» **Reading passage**
#####

Schools push you to go paperless, and parents want a their kids taught the way they were. Learn when to use worksheets and when not to use them here!

So what is the deal with all this hatred to the worksheet?  It was recently asked on a facebook forum if using worksheets in your classroom makes you the dreaded ‘old school teacher’.  This sparked an interesting discussion amongst the teachers in the group as to what the big deal is on worksheets.  With schools pushing a paperless classroom in favor of digital tech and parents demanding an education for their children that reflects the familiar comforts of their own schooling. Teachers are put in the middle of a murky pond wondering how much is too much when it comes to our own worksheet usage.

What is a worksheet? For me, this idea of a worksheet goes back to my life as a student.  It was the page that you completed after a lesson to prove you learned something or the questions that you answered after reading something.  If you knew how to play the game, you could skip a few steps and simply just read enough to get the answers to the worksheet and simply forget the information the minute the page was fastened into your binder or duo-tang.  This activity was low-level thinking, kill and drill type activities that allowed the teacher to get other things done while you sat in rows and worked quietly on your worksheet.  The reliance and use on worksheets increased as the technology improved from the hand written copied sheet on the ditto machine (I may have never used these as a teacher but I still remember the smell of freshly copied ditto paper) to the printed computer resource photocopied on a photocopier.  I think as teachers we have to realize that the idea of a worksheet is the symbol used today for a lazy teacher that uses a worksheet to teach a concept instead of actually teaching.  The worry is that if a teacher relies too much on these that they are not using best practices in their classroom.

#####

» **Data block**
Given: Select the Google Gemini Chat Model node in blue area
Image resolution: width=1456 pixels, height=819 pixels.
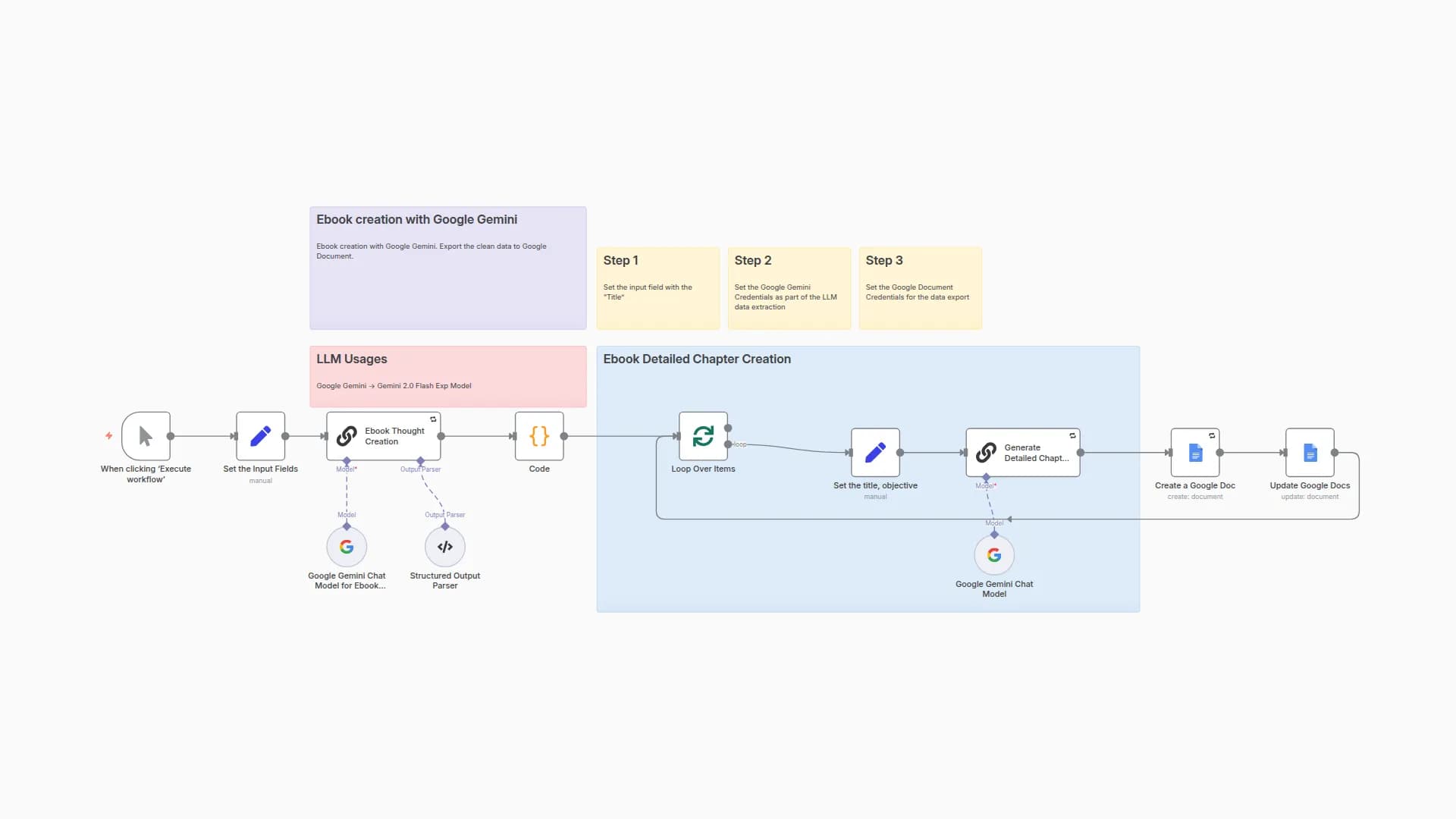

#####

» **What you will do**
In the text on classroom worksheets, list every machine mentioned in the account of how worksheet production changed over time. The material comes from a different source than the text on classroom worksheets.

» **Exercise response**
- ditto machine
- computer
- photocopier